The College of Physicians of Philadelphia Digital Library

The Impact of the Printing Press

Wound man

A man covered with wounds from a wide variety of weapons. Feldtbůch der Wundtartzney, Hans von Gersdorff's fieldbook of surgery, was first published in 1517 in Strasbourg.

While medical students in the Middle Ages learned medicine through oral lectures and handwritten (manuscript) texts, the use of the printing press after the 1450's led to a proliferation of published medical texts and an increased inclusion of anatomy in medical education. The anatomical illustrations in these Galenic texts were often used as teaching aids, visually representing the educational content of the text.

The zodiac man, wounds man, disease man, and bloodletting man were common illustrations in late-fifteenth and early-sixteenth-century print books, used to help people visualize and remember Galenic medical theories and surgical practice. The zodiac man represented a version of astrological humorism, where signs of the zodiac were thought to influence certain corresponding parts of the body. The wounds man wasn't meant to be a cruel, realistic depiction, but rather it represented the different kinds of wounds inflicted in battle that a barber-surgeon might encounter in his patients.
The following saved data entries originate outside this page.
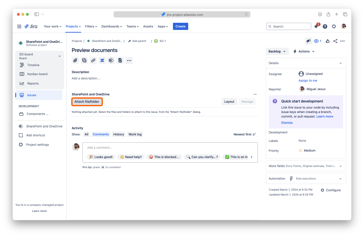Viewport: 364px width, 237px height.
Task: Click the add child issue icon
Action: coord(84,60)
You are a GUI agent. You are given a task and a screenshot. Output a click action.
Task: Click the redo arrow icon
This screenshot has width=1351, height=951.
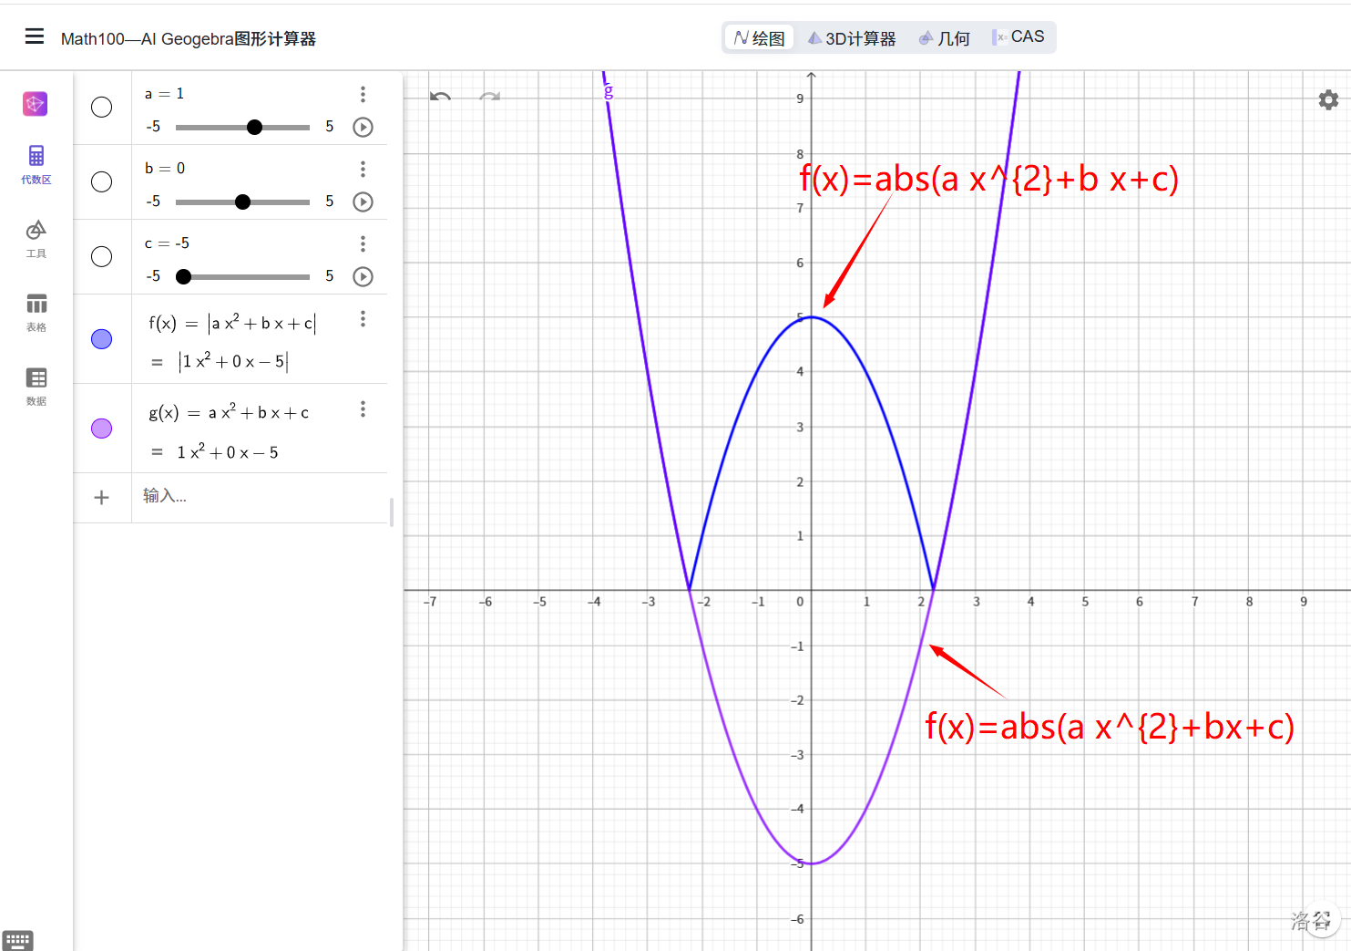(x=490, y=97)
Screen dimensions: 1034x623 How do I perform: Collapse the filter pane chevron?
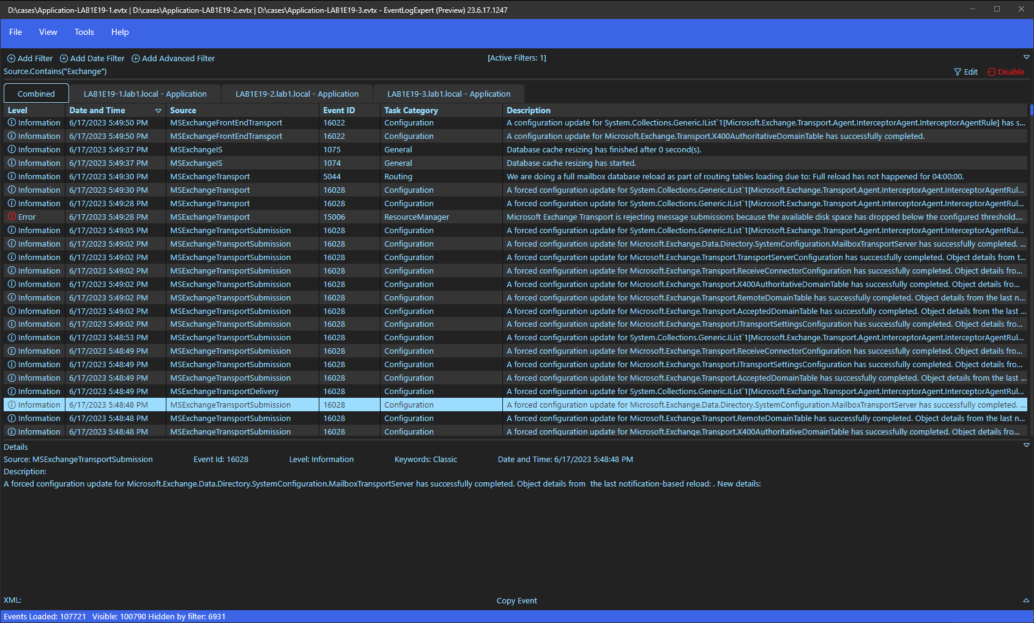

These anatomical texts often had different audiences depending on the type of medicine discussed within. Medieval and Renaissance physicians learned how to diagnose and treat a patient's humoral imbalance by reading Latin texts in universities. Barber-surgeons learned primarily by hands-on experience, and their responsibilities included caring for wounded soldiers, performing crude surgeries, and setting broken bones, making the profession less prestigious than that of the physician.